Friday, March 02, 2012

Cancelling a Stink with another Stink?

I'm not expert on stinky chemicals, but two major classes that send people reeling are thiols and amines. I personally find the thiols to be less offensive to work with. Not that they smell better, but because of odor fatigue - it just seems that you get use to them as your nose saturates, such as what happens with the thiol that is added to natural gas. Unfortunately, I do not have odor fatigue with amines. They smell just as bad at the end of the day as the beginning.
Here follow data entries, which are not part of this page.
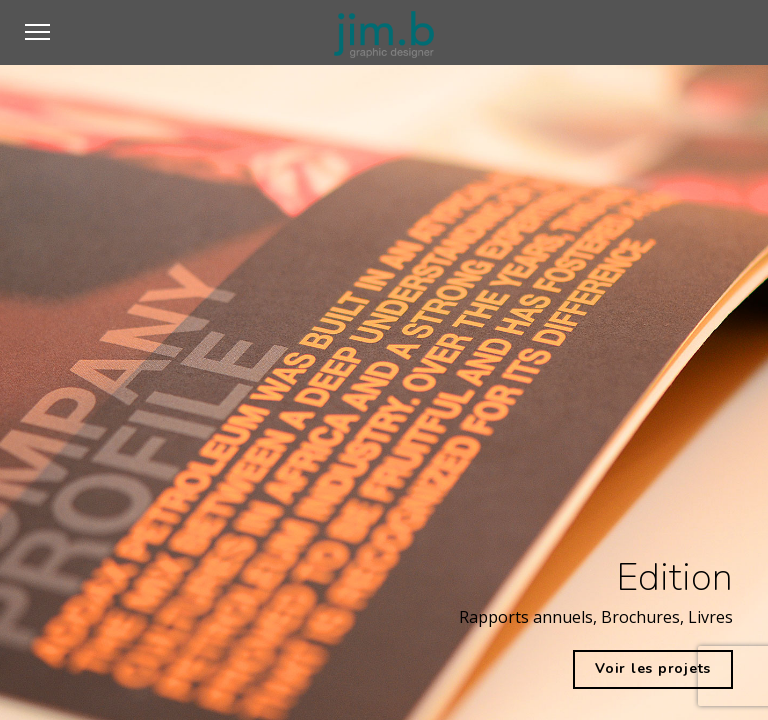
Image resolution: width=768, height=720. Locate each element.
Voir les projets (653, 668)
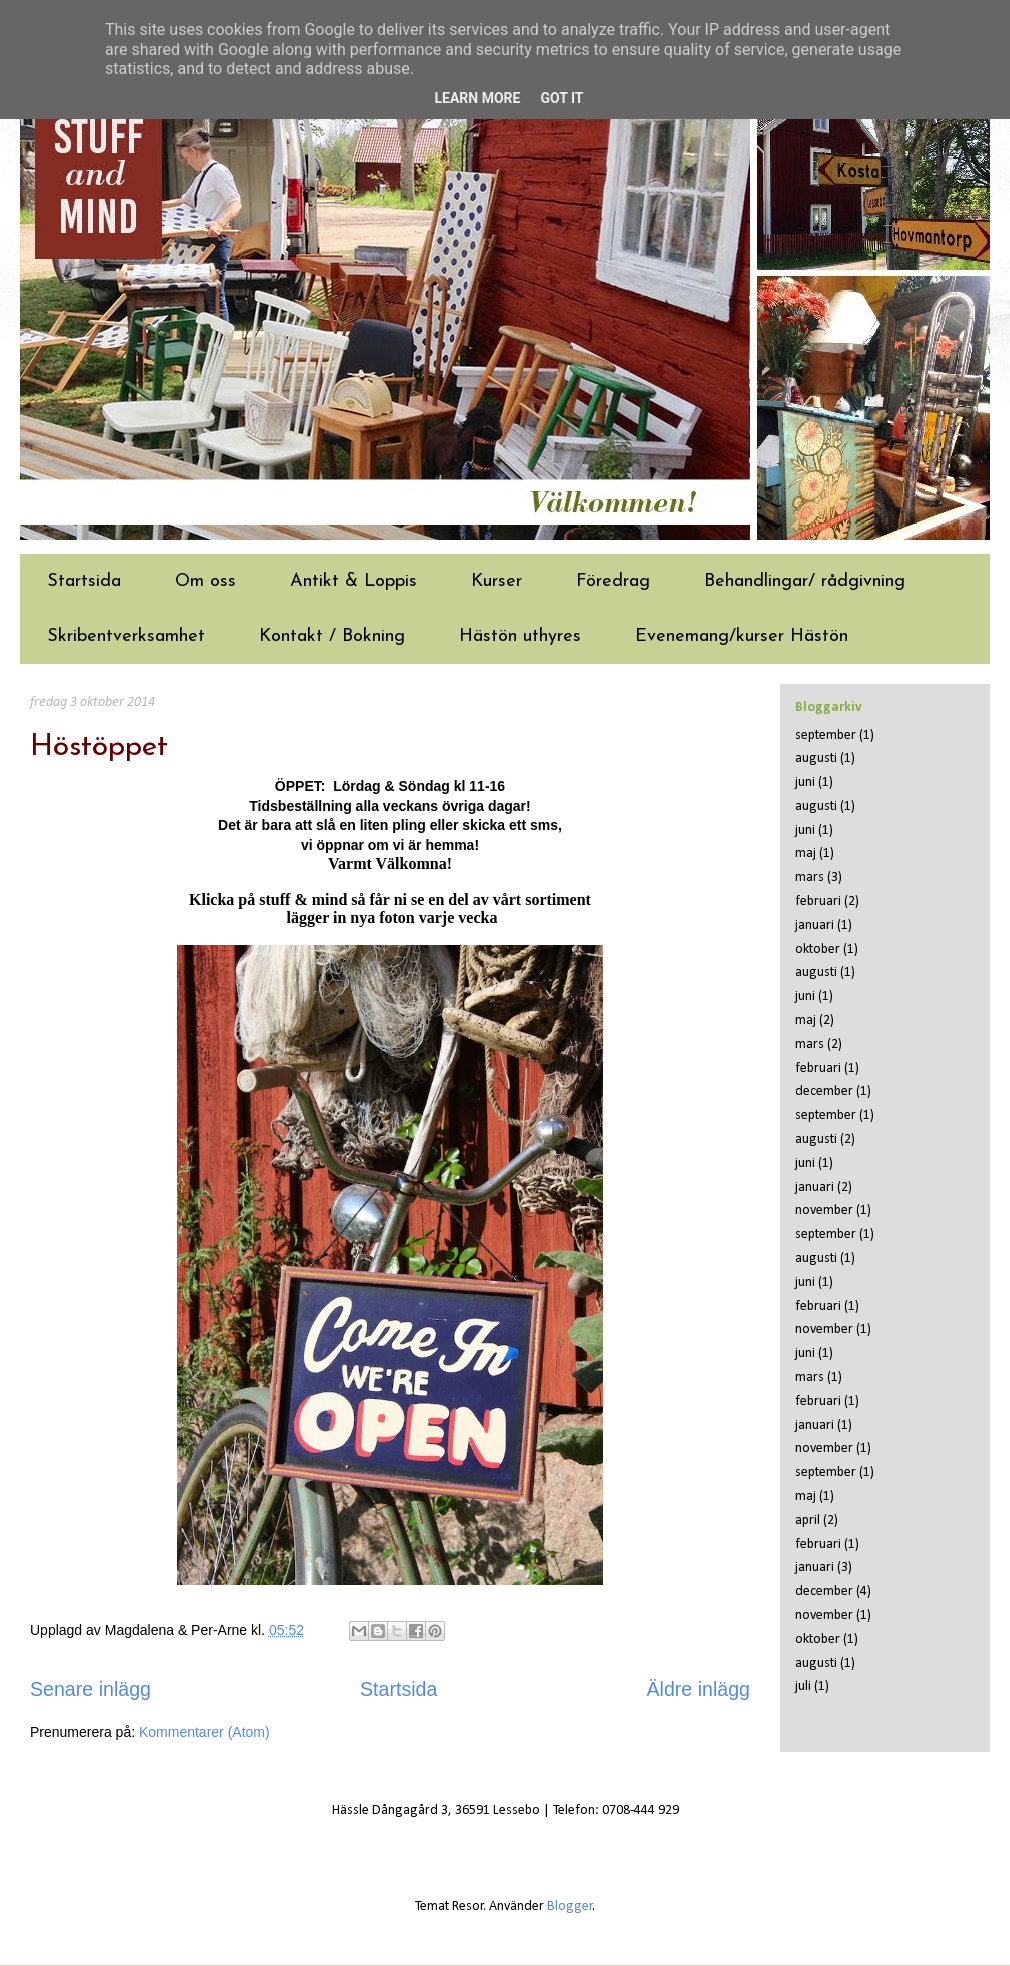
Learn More (477, 98)
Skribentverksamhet (126, 636)
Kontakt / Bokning (332, 636)
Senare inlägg (90, 1689)
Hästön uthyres (520, 636)
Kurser (496, 581)
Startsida (84, 581)
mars (809, 877)
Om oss (205, 581)
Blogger (570, 1906)
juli (803, 1686)
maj (805, 853)
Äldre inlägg (698, 1689)
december (824, 1091)
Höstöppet (99, 747)
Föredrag (613, 581)
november (824, 1210)
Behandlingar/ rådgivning (804, 581)
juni (805, 782)
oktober (817, 949)
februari (818, 901)
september (825, 735)
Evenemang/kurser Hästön (741, 636)
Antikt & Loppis (353, 581)
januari (814, 925)
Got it (561, 98)
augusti (816, 758)
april (807, 1520)
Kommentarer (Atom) (204, 1732)
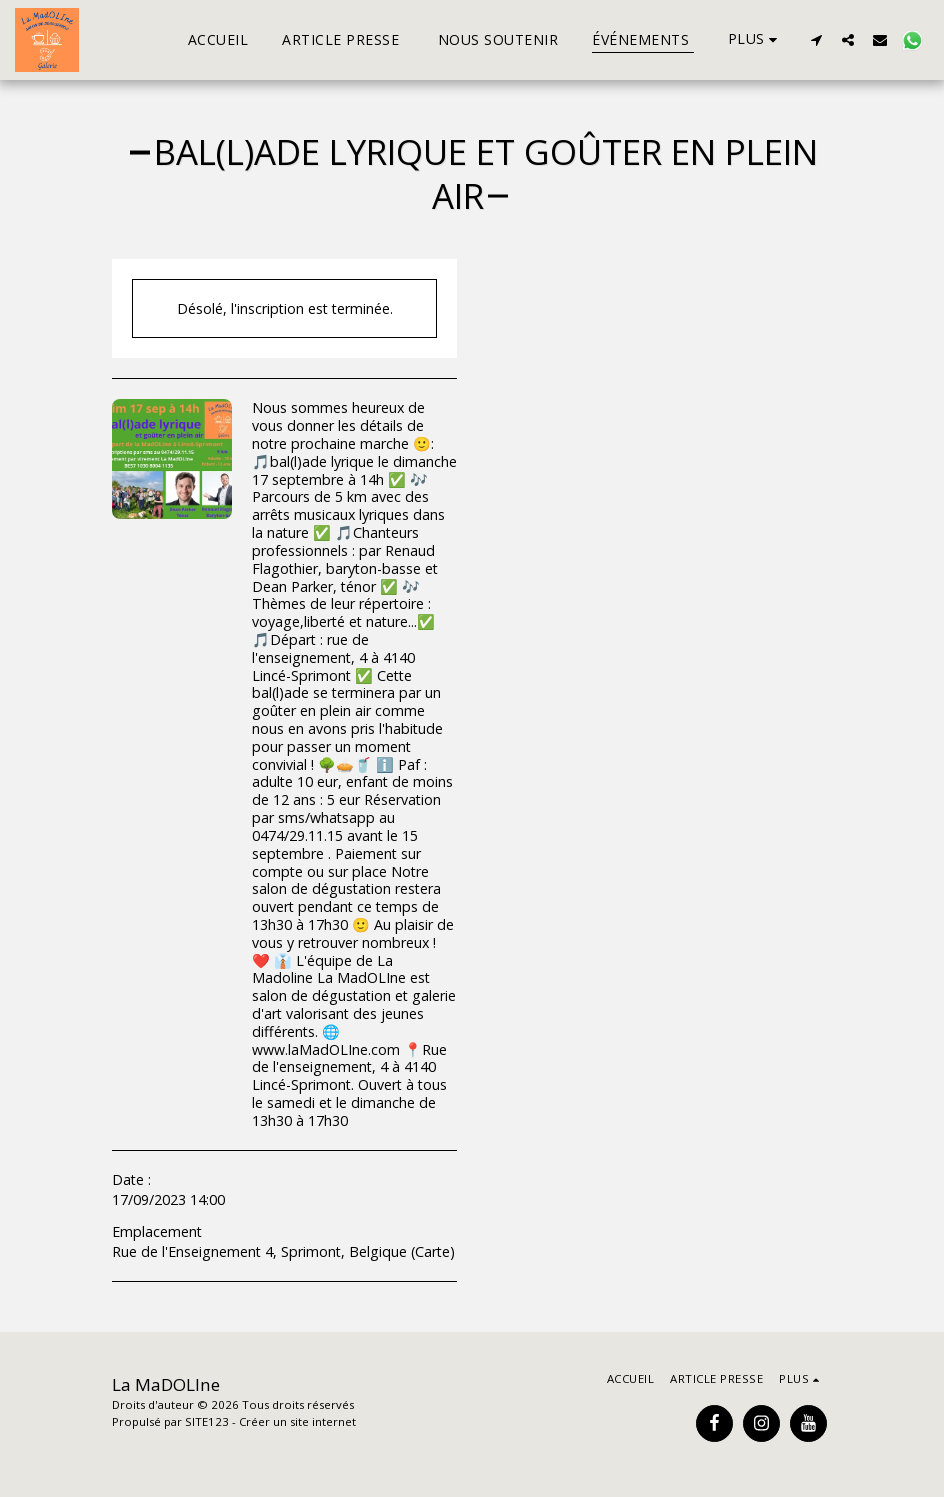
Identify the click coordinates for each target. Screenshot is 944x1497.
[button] (816, 39)
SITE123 (207, 1421)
I bring this up because of a new thiol compound that I ran across. I run a lot of thiol-ene reactions, so I'm always on the lookout for new thiols. A biochemistry research group from Wisconsin reported the synthesis ($) last month of a novel dithiol. Their interest in the molecule and the focus of the report was in solvating proteins, which they claim the new molecule does better than existing alternatives. But most importantly for me they claim that it is nearly odorless. And how did they accomplish that neat trick? Ironically by incorporating an amine to the molecule.
Dithiobutylamine.

Understanding how the nose senses odors has always been a challenge, as sometimes even the tiniest change to a molecule can have a tremendous impact on its aroma. The classic examples is that of carvone, a compound with two stereoisomers, one which smells like caraway while the other smells like spearmint. But this new molecule is almost a case of two wrongs making a right. Or tongue-in-cheek, proof that thiols and amines are on opposite ends of the stink scale, and that amines are twice as stinky as thiols.
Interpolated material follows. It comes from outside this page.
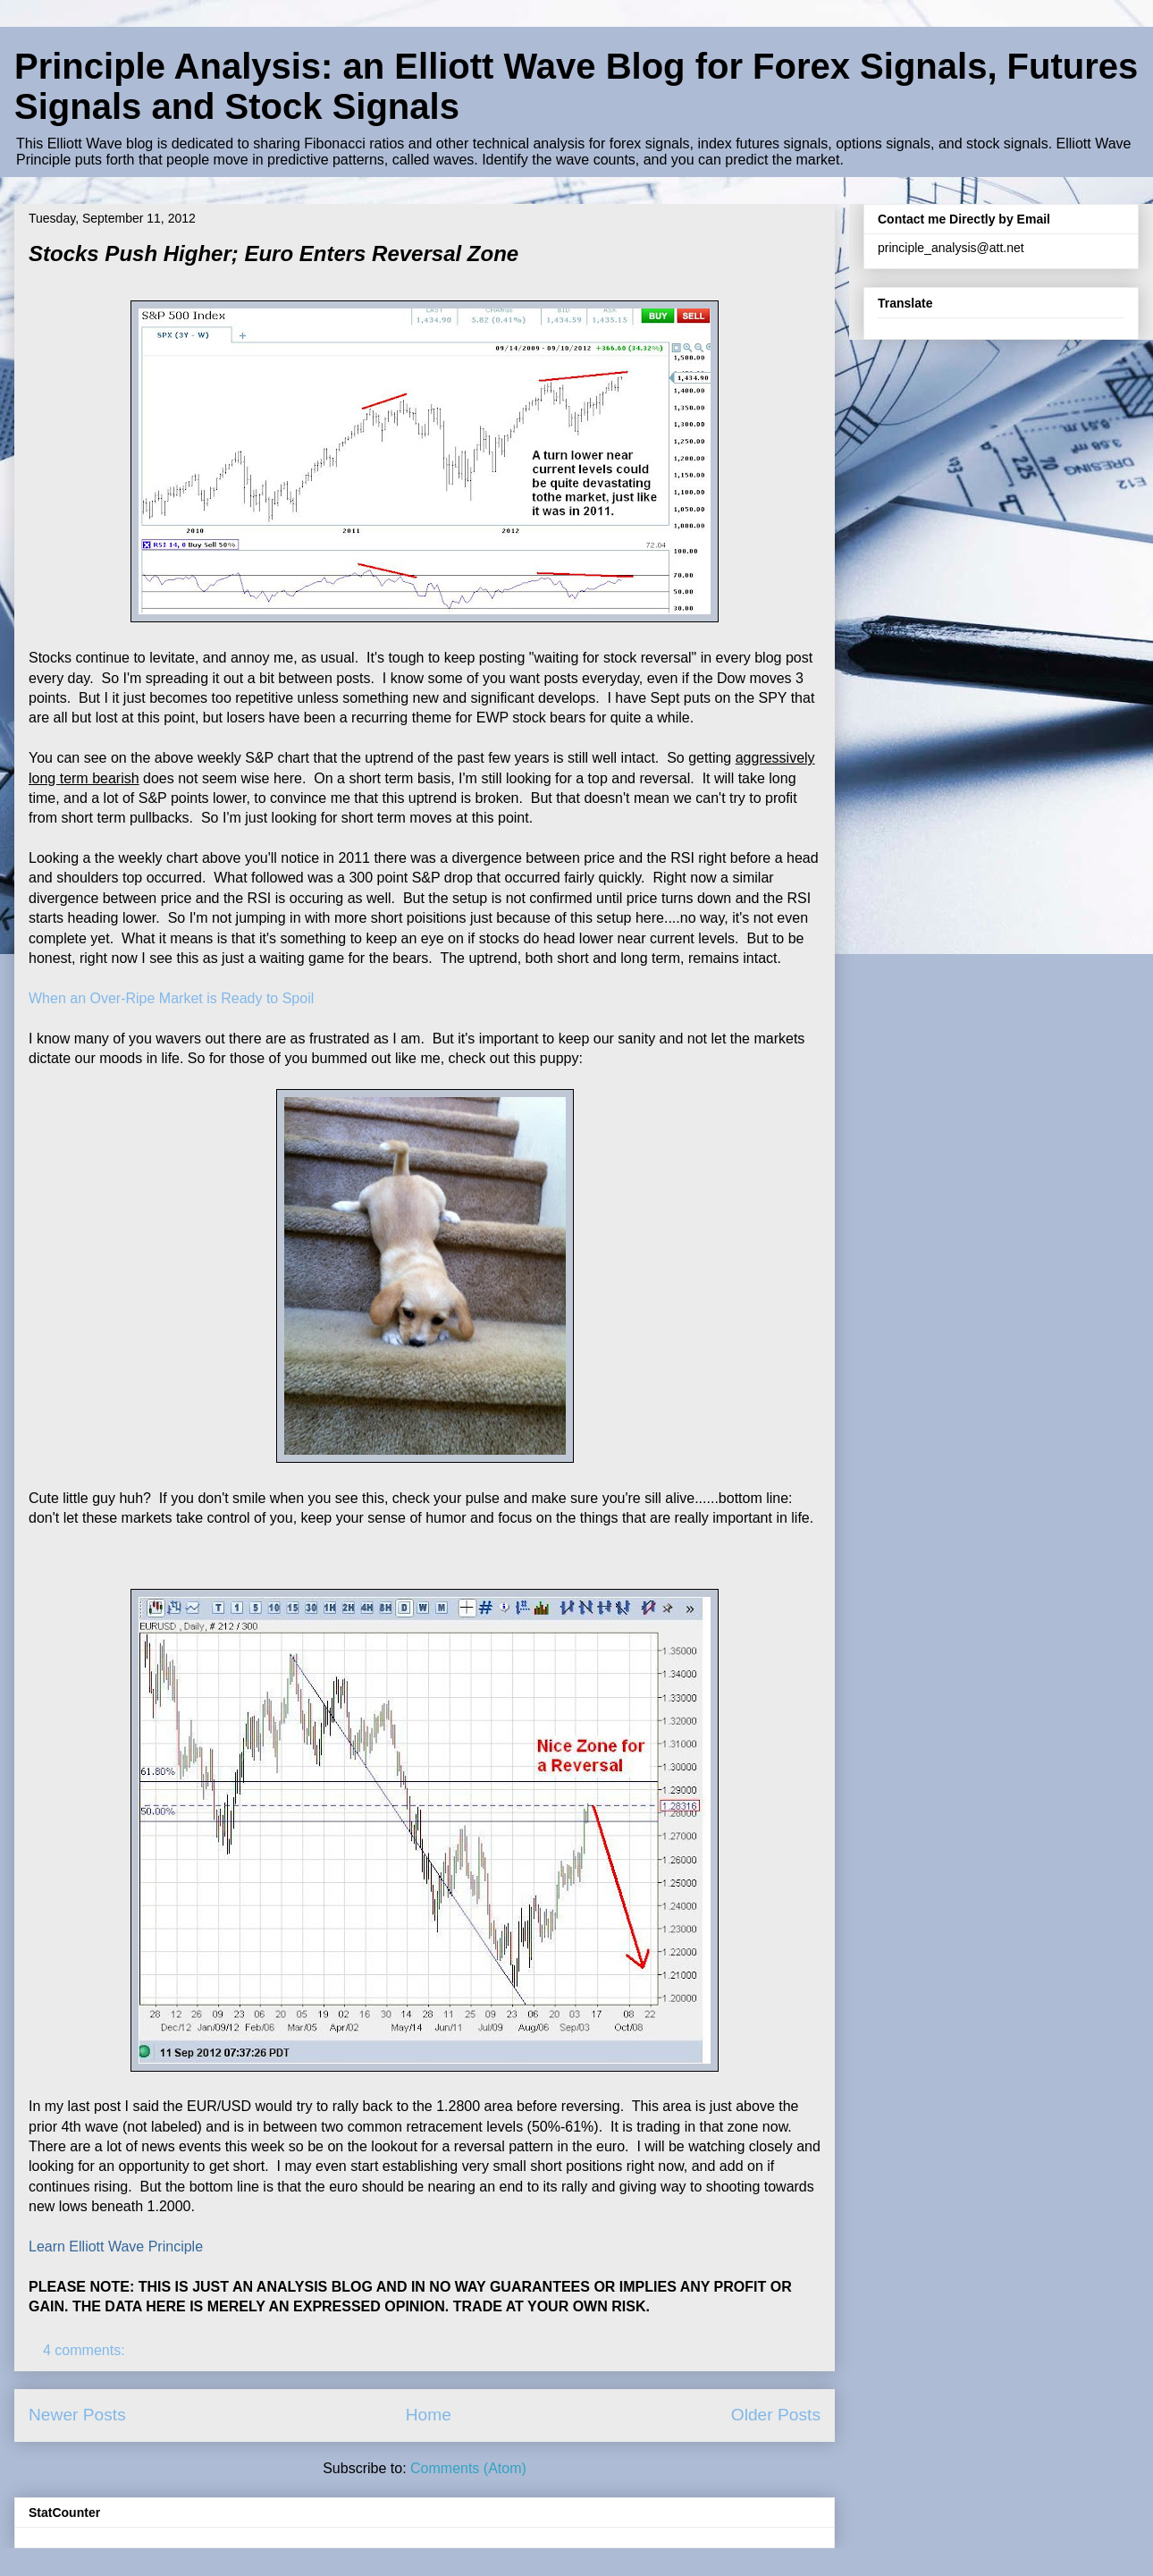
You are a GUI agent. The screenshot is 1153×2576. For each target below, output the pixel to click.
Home (428, 2414)
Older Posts (776, 2414)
The only downside for me is that the material is not commercially available and it is a 6-step synthesis to make it from aspartic acid. 6-steps is a lot, but I have to stay at least three times that number of steps away from my wife after a day in the thiol lab, so I may just make try to crank some out someday.

2 comments:

Chemjobber said...

Bleach doesn't help?

John said...

Can't use bleach until I get the cloths off and in the washer. And not all fabrics handle bleach very well. I've had to rework my wardrobe - I were certain shirts/pants when I know I'm working with thiols.